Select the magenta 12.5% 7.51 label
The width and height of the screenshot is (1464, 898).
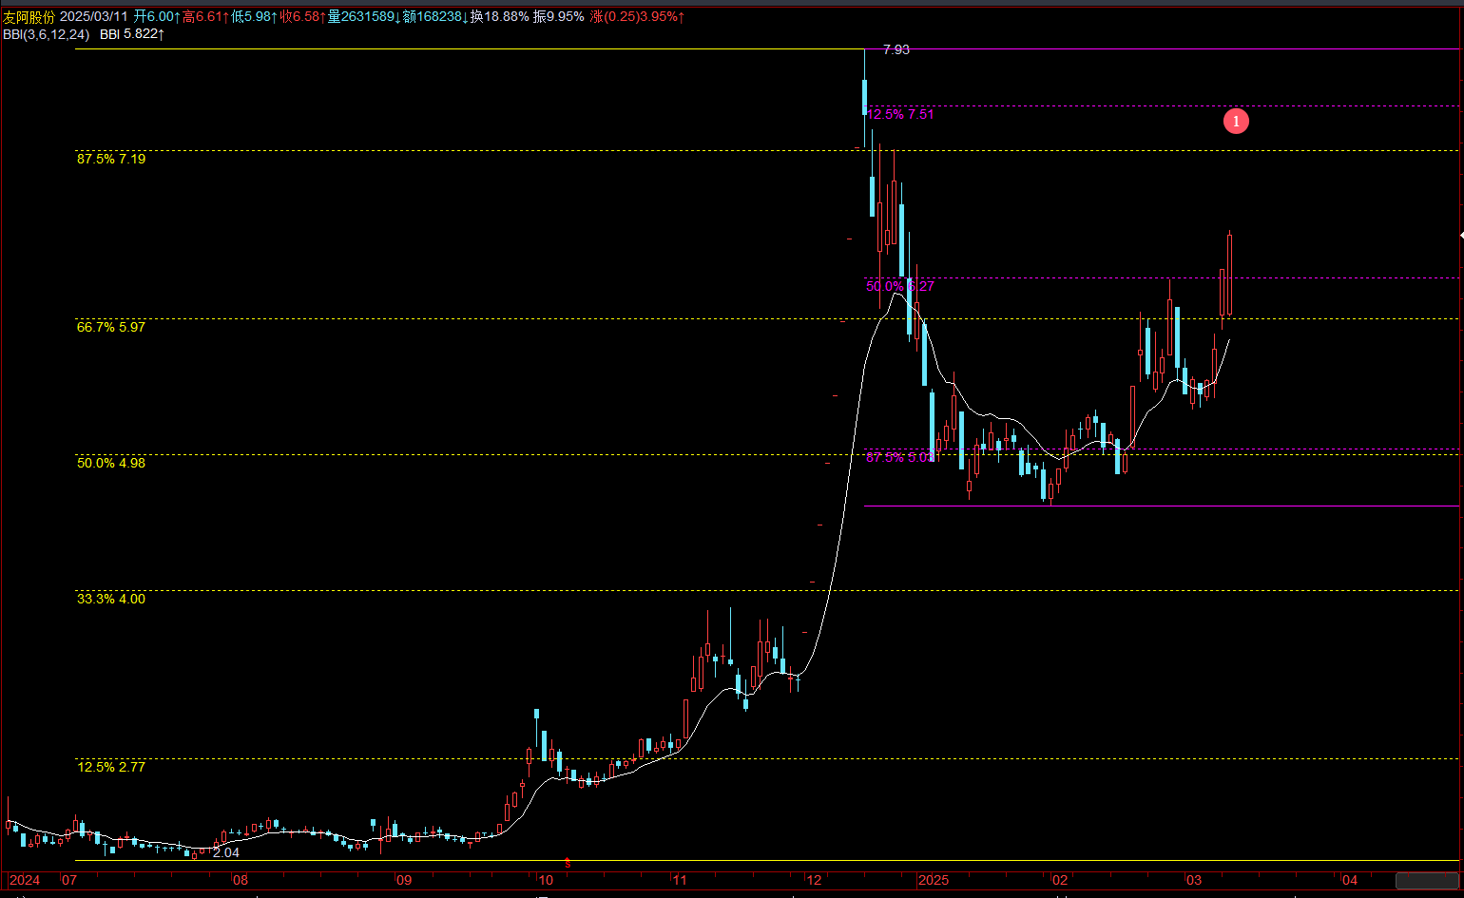coord(900,114)
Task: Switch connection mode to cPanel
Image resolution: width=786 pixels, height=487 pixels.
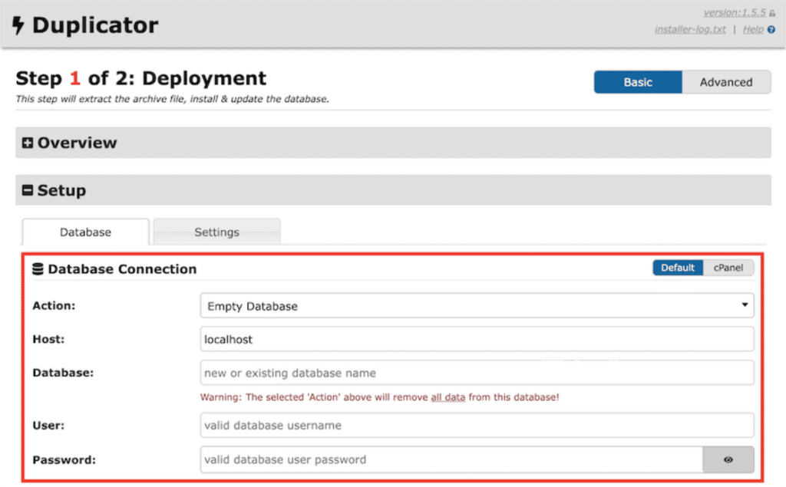Action: [x=728, y=268]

## Required action
Because the copy must hold no pictures, return only the lines that run from the line containing "Task: Switch connection mode to cPanel" to the end of the data above, each exactly as it stands.

## Answer to this problem
Task: Switch connection mode to cPanel
Image resolution: width=786 pixels, height=487 pixels.
Action: [x=728, y=268]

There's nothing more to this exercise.